__Task goal__. Print all entries word for word.

[Collected data entries]
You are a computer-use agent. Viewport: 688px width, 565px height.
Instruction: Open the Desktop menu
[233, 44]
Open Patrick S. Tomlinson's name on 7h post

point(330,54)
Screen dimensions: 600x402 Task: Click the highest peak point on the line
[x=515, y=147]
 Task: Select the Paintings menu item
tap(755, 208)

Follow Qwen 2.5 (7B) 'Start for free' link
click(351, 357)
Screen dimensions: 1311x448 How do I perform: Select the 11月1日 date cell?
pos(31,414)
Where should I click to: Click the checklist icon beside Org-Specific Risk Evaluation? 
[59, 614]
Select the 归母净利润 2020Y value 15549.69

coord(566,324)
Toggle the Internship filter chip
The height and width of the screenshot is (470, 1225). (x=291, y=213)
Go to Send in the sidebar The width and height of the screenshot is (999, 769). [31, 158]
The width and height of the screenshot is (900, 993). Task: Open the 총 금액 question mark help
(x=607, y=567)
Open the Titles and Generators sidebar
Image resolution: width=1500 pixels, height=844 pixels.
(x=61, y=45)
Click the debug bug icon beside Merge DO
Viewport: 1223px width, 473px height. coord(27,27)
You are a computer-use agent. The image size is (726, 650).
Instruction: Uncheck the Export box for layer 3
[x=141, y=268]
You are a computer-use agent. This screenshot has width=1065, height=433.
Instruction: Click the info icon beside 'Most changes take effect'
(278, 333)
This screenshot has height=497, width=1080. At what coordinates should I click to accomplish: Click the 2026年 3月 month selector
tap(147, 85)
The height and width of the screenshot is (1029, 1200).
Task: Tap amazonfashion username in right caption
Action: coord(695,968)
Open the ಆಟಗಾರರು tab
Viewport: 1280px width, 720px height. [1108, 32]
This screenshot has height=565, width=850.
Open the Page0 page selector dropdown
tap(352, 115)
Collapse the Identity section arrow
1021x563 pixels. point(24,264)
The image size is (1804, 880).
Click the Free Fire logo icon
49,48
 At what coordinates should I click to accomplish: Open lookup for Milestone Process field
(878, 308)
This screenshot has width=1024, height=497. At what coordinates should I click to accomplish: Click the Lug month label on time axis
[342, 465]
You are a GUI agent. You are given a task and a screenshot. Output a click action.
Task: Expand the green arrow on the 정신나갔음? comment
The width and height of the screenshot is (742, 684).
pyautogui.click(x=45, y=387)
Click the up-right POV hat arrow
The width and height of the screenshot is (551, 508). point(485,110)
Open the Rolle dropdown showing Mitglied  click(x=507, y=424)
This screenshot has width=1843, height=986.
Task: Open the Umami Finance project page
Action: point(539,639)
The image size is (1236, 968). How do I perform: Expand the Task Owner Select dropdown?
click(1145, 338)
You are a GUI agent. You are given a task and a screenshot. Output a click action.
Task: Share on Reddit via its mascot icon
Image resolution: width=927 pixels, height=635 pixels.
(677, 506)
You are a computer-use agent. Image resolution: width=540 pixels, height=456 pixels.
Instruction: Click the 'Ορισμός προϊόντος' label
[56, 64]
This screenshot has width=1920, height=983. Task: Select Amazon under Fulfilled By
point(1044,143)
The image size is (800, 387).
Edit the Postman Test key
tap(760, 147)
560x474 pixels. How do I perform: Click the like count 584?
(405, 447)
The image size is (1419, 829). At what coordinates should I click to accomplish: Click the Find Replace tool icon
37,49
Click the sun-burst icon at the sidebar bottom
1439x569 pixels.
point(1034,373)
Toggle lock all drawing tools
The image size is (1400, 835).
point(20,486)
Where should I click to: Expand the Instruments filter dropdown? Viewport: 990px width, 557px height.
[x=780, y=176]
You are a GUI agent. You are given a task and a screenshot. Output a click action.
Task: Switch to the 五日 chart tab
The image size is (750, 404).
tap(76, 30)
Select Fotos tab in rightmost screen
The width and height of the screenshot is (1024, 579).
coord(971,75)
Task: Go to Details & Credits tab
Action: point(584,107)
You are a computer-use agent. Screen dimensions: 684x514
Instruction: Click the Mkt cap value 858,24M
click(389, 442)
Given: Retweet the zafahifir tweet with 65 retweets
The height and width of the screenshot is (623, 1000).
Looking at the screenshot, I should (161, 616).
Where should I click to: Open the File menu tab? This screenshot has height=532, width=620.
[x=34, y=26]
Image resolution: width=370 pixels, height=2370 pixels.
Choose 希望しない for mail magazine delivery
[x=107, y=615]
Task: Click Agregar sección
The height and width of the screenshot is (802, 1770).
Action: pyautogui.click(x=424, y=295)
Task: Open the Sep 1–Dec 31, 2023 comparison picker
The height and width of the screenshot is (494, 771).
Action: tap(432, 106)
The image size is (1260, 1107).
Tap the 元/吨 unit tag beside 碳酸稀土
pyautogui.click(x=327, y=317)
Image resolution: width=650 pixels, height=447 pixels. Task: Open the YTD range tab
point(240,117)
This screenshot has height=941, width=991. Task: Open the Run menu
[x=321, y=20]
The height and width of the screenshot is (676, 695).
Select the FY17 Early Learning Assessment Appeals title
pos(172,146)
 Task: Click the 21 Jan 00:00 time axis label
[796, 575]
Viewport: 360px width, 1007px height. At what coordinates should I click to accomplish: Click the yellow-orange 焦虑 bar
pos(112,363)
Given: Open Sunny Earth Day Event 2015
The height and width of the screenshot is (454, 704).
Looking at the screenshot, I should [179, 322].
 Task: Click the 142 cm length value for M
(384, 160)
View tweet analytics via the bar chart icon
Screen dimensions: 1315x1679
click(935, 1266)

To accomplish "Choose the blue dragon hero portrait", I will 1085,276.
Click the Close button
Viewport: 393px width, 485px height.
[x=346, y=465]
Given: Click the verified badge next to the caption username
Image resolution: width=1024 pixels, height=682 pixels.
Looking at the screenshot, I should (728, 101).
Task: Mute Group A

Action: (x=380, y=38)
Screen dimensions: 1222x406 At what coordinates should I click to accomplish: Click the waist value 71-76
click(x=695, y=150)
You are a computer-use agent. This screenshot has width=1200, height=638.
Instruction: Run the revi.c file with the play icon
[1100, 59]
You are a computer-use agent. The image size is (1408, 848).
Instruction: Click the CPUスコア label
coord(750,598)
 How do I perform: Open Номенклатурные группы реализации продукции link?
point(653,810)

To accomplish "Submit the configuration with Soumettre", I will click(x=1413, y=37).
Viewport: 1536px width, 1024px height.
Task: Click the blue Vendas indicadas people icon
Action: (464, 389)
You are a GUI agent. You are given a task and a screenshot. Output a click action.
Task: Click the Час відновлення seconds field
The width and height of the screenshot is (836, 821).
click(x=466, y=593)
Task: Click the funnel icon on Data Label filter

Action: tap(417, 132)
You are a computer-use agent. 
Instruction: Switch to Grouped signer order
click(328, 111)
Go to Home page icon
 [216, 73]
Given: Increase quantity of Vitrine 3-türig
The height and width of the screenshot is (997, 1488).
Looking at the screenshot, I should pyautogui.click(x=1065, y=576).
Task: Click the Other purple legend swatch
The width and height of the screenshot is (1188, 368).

__Output__.
You are a computer-use agent. Viewport: 688px width, 565px height.
Instruction: Open the Desktop menu
[233, 44]
Open Patrick S. Tomlinson's name on 7h post

point(330,54)
Screen dimensions: 600x402 Task: Click the highest peak point on the line
[x=515, y=147]
 Task: Select the Paintings menu item
tap(755, 208)

Follow Qwen 2.5 (7B) 'Start for free' link
click(351, 357)
Screen dimensions: 1311x448 How do I perform: Select the 11月1日 date cell?
pos(31,414)
Where should I click to: Click the checklist icon beside Org-Specific Risk Evaluation? 
[59, 614]
Select the 归母净利润 2020Y value 15549.69

coord(566,324)
Toggle the Internship filter chip
The height and width of the screenshot is (470, 1225). (x=291, y=213)
Go to Send in the sidebar The width and height of the screenshot is (999, 769). [31, 158]
The width and height of the screenshot is (900, 993). Task: Open the 총 금액 question mark help
(x=607, y=567)
Open the Titles and Generators sidebar
Image resolution: width=1500 pixels, height=844 pixels.
(x=61, y=45)
Click the debug bug icon beside Merge DO
Viewport: 1223px width, 473px height. coord(27,27)
You are a computer-use agent. The image size is (726, 650).
Instruction: Uncheck the Export box for layer 3
[x=141, y=268]
You are a computer-use agent. This screenshot has width=1065, height=433.
Instruction: Click the info icon beside 'Most changes take effect'
(278, 333)
This screenshot has height=497, width=1080. At what coordinates should I click to accomplish: Click the 2026年 3月 month selector
tap(147, 85)
The height and width of the screenshot is (1029, 1200).
Task: Tap amazonfashion username in right caption
Action: coord(695,968)
Open the ಆಟಗಾರರು tab
Viewport: 1280px width, 720px height. [1108, 32]
This screenshot has height=565, width=850.
Open the Page0 page selector dropdown
tap(352, 115)
Collapse the Identity section arrow
1021x563 pixels. point(24,264)
The image size is (1804, 880).
Click the Free Fire logo icon
49,48
 At what coordinates should I click to accomplish: Open lookup for Milestone Process field
(878, 308)
This screenshot has width=1024, height=497. At what coordinates should I click to accomplish: Click the Lug month label on time axis
[342, 465]
You are a GUI agent. You are given a task and a screenshot. Output a click action.
Task: Expand the green arrow on the 정신나갔음? comment
The width and height of the screenshot is (742, 684).
pyautogui.click(x=45, y=387)
Click the up-right POV hat arrow
The width and height of the screenshot is (551, 508). point(485,110)
Open the Rolle dropdown showing Mitglied  click(x=507, y=424)
This screenshot has width=1843, height=986.
Task: Open the Umami Finance project page
Action: point(539,639)
The image size is (1236, 968). How do I perform: Expand the Task Owner Select dropdown?
click(1145, 338)
You are a GUI agent. You are given a task and a screenshot. Output a click action.
Task: Share on Reddit via its mascot icon
Image resolution: width=927 pixels, height=635 pixels.
(677, 506)
You are a computer-use agent. Image resolution: width=540 pixels, height=456 pixels.
Instruction: Click the 'Ορισμός προϊόντος' label
[56, 64]
This screenshot has width=1920, height=983. Task: Select Amazon under Fulfilled By
point(1044,143)
The image size is (800, 387).
Edit the Postman Test key
tap(760, 147)
560x474 pixels. How do I perform: Click the like count 584?
(405, 447)
The image size is (1419, 829). At what coordinates should I click to accomplish: Click the Find Replace tool icon
37,49
Click the sun-burst icon at the sidebar bottom
1439x569 pixels.
point(1034,373)
Toggle lock all drawing tools
The image size is (1400, 835).
point(20,486)
Where should I click to: Expand the Instruments filter dropdown? Viewport: 990px width, 557px height.
[x=780, y=176]
You are a GUI agent. You are given a task and a screenshot. Output a click action.
Task: Switch to the 五日 chart tab
The image size is (750, 404).
tap(76, 30)
Select Fotos tab in rightmost screen
The width and height of the screenshot is (1024, 579).
coord(971,75)
Task: Go to Details & Credits tab
Action: point(584,107)
You are a computer-use agent. Screen dimensions: 684x514
Instruction: Click the Mkt cap value 858,24M
click(389, 442)
Given: Retweet the zafahifir tweet with 65 retweets
The height and width of the screenshot is (623, 1000).
Looking at the screenshot, I should (161, 616).
Where should I click to: Open the File menu tab? This screenshot has height=532, width=620.
[x=34, y=26]
Image resolution: width=370 pixels, height=2370 pixels.
Choose 希望しない for mail magazine delivery
[x=107, y=615]
Task: Click Agregar sección
The height and width of the screenshot is (802, 1770).
Action: pyautogui.click(x=424, y=295)
Task: Open the Sep 1–Dec 31, 2023 comparison picker
The height and width of the screenshot is (494, 771).
Action: tap(432, 106)
The image size is (1260, 1107).
Tap the 元/吨 unit tag beside 碳酸稀土
pyautogui.click(x=327, y=317)
Image resolution: width=650 pixels, height=447 pixels. Task: Open the YTD range tab
point(240,117)
This screenshot has height=941, width=991. Task: Open the Run menu
[x=321, y=20]
The height and width of the screenshot is (676, 695).
Select the FY17 Early Learning Assessment Appeals title
pos(172,146)
 Task: Click the 21 Jan 00:00 time axis label
[796, 575]
Viewport: 360px width, 1007px height. At what coordinates should I click to accomplish: Click the yellow-orange 焦虑 bar
pos(112,363)
Given: Open Sunny Earth Day Event 2015
The height and width of the screenshot is (454, 704).
Looking at the screenshot, I should [179, 322].
 Task: Click the 142 cm length value for M
(384, 160)
View tweet analytics via the bar chart icon
Screen dimensions: 1315x1679
click(935, 1266)

To accomplish "Choose the blue dragon hero portrait", I will 1085,276.
Click the Close button
Viewport: 393px width, 485px height.
[x=346, y=465]
Given: Click the verified badge next to the caption username
Image resolution: width=1024 pixels, height=682 pixels.
Looking at the screenshot, I should (728, 101).
Task: Mute Group A

Action: (x=380, y=38)
Screen dimensions: 1222x406 At what coordinates should I click to accomplish: Click the waist value 71-76
click(x=695, y=150)
You are a computer-use agent. This screenshot has width=1200, height=638.
Instruction: Run the revi.c file with the play icon
[1100, 59]
You are a computer-use agent. The image size is (1408, 848).
Instruction: Click the CPUスコア label
coord(750,598)
 How do I perform: Open Номенклатурные группы реализации продукции link?
point(653,810)

To accomplish "Submit the configuration with Soumettre", I will click(x=1413, y=37).
Viewport: 1536px width, 1024px height.
Task: Click the blue Vendas indicadas people icon
Action: (464, 389)
You are a GUI agent. You are given a task and a screenshot. Output a click action.
Task: Click the Час відновлення seconds field
The width and height of the screenshot is (836, 821).
click(x=466, y=593)
Task: Click the funnel icon on Data Label filter

Action: tap(417, 132)
You are a computer-use agent. 
Instruction: Switch to Grouped signer order
click(328, 111)
Go to Home page icon
 [216, 73]
Given: Increase quantity of Vitrine 3-türig
The height and width of the screenshot is (997, 1488).
Looking at the screenshot, I should pyautogui.click(x=1065, y=576).
Task: Click the Other purple legend swatch
The width and height of the screenshot is (1188, 368).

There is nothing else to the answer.